Reference no: EM133226754
Question - Eduardo Lopez, an 82-year-old Hispanic male who speaks limited English, was admitted to the hospital through the emergency department. He fell on an icy patch outside his home and sustained a fracture to his right femoral head of the hip. He has a history of type 2 diabetes mellitus and has a 60-pack-per-year smoking history that is now complicated by chronic obstructive pulmonary disease. He was just transferred from the OR to the PACU, status post internal fixation repair.
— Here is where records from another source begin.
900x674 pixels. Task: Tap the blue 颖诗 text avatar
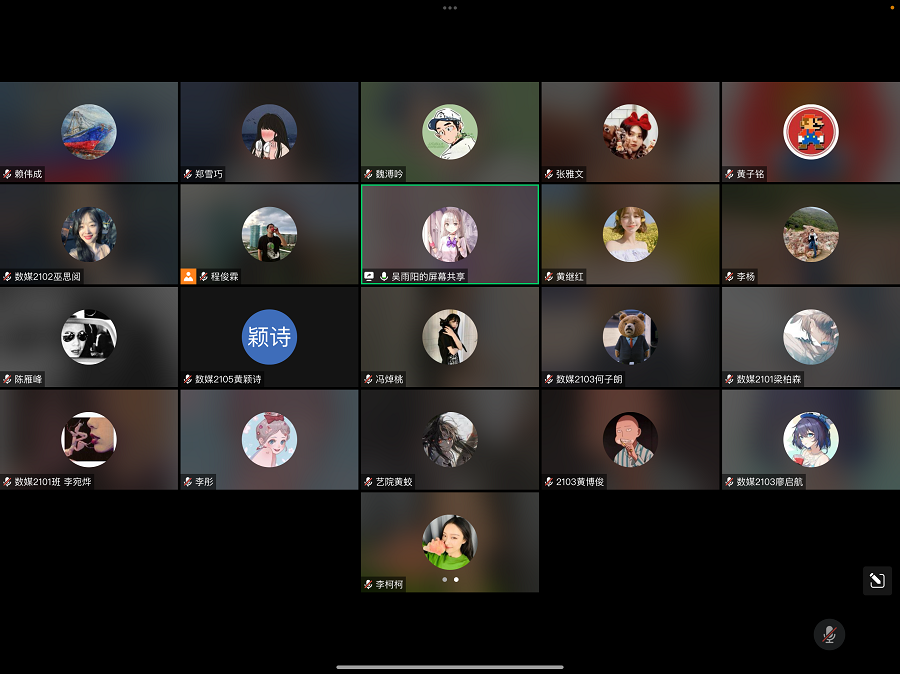[269, 337]

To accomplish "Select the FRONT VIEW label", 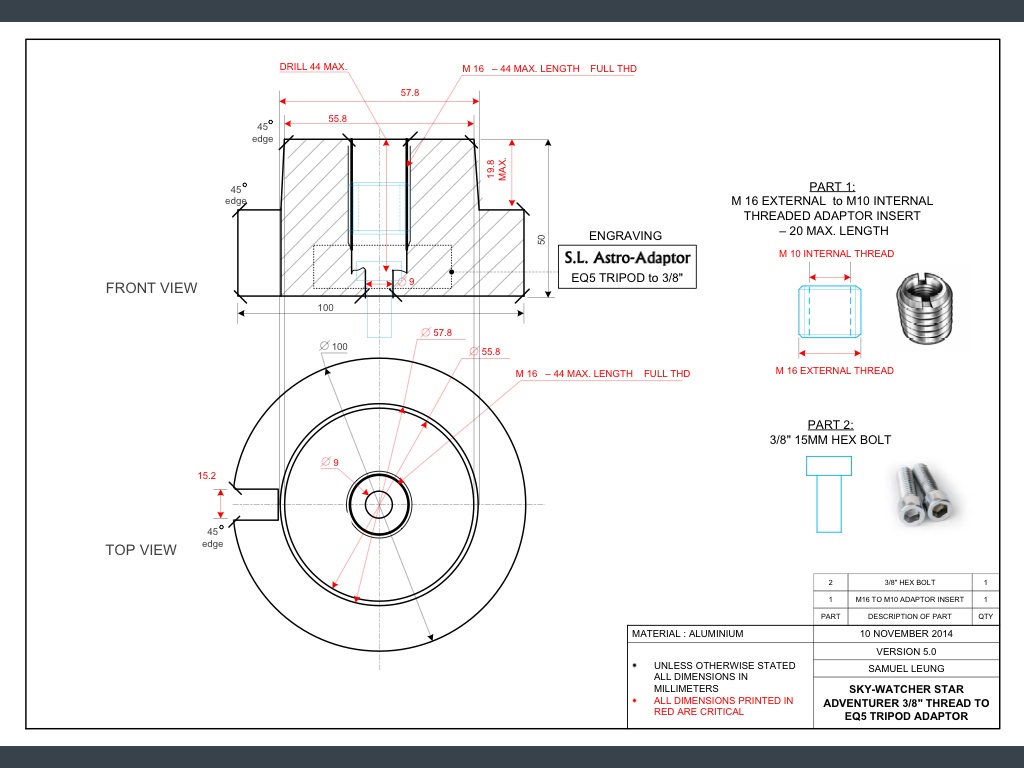I will click(x=152, y=288).
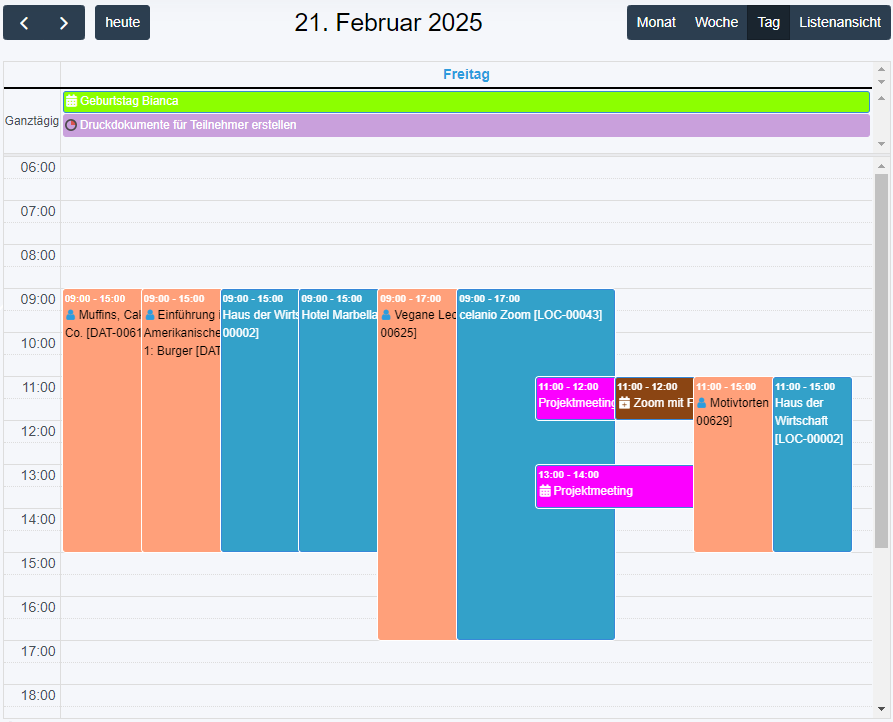Select the Tag view tab
The height and width of the screenshot is (722, 893).
point(768,22)
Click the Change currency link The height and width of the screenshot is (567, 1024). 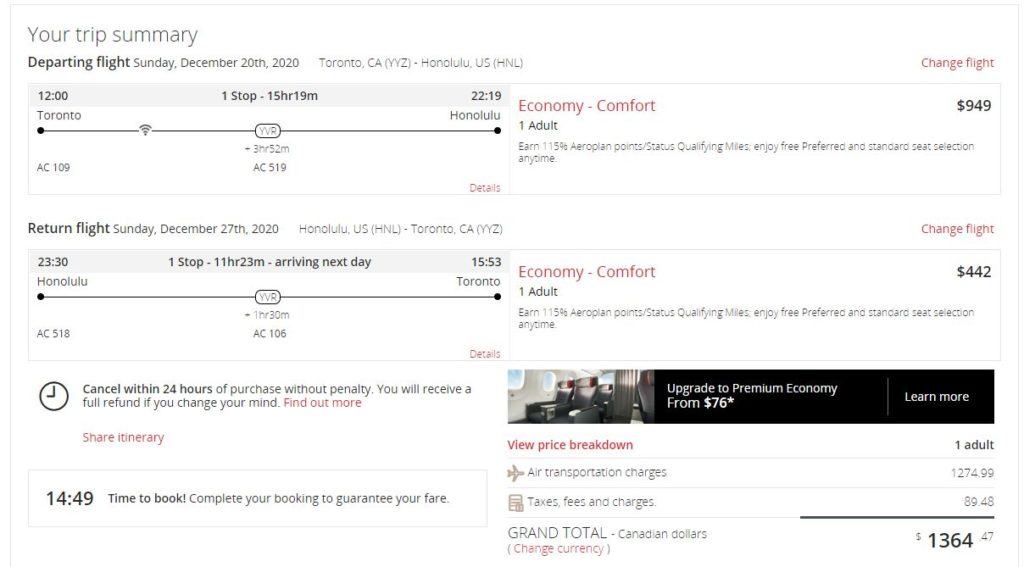[559, 549]
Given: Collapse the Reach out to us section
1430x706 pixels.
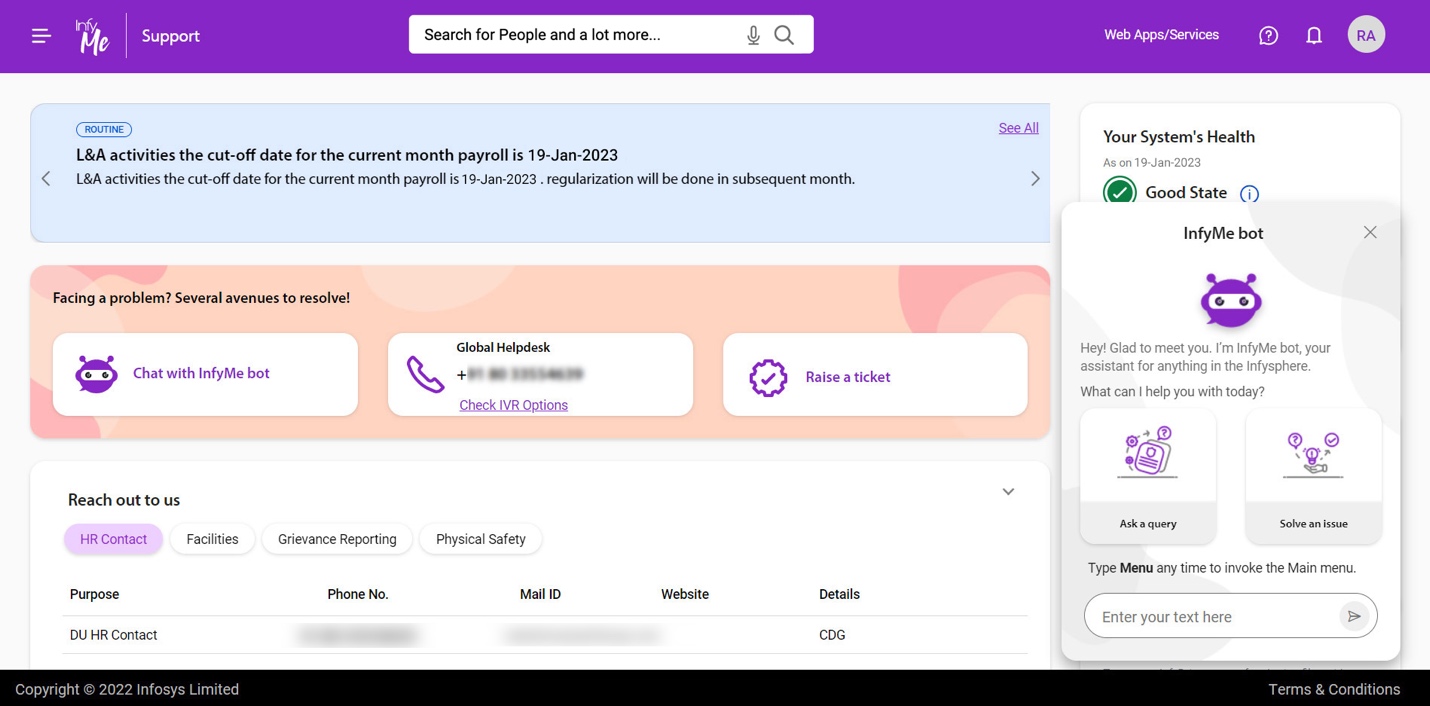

Physical exam reveals BP 166/94, diaphoretic and pale skin, R 36 with crackles and expiratory wheeze, thick white sputum noted. Spo2 87%. Pain rated as 10/10 and not relieved with morphine PCA.
Diagnostic studies: Hematocrit 30%; hemoglobin 15 g/dl; WBC 15,000/µl.
PACU Physician Orders
Vital signs per routine, continuous SPo2 and cardiac monitoring
LR at 100ml/hr for 4 hours
Cefazolin (Ancef) 1 g IV once now and again in 12 hours
Supplemental O2 titrated to maintain Spo2 >92%
Intake and output for 48 hours postoperatively
Morphine sulfate per patient-controlled analgesia pump
Zofran 8mg IV every 6 hours PRN nausea
Advance diet as tolerated
Up to bedside commode with assist in a.m.
Physical therapy
Questions -
1. What are your priority PACU nursing assessments, by body system and with rationale? (Do not say a full head to toe.)
2. What are the most likely complications this patient is experiencing and why?
3. What might be the cultural considerations specific to this patient's care?
4. What specific nursing interventions will you implement immediately?
5. Perform a full Situation, Background, Assessment, Recommendation (SBAR) report to the surgeon updating him on the patient's condition.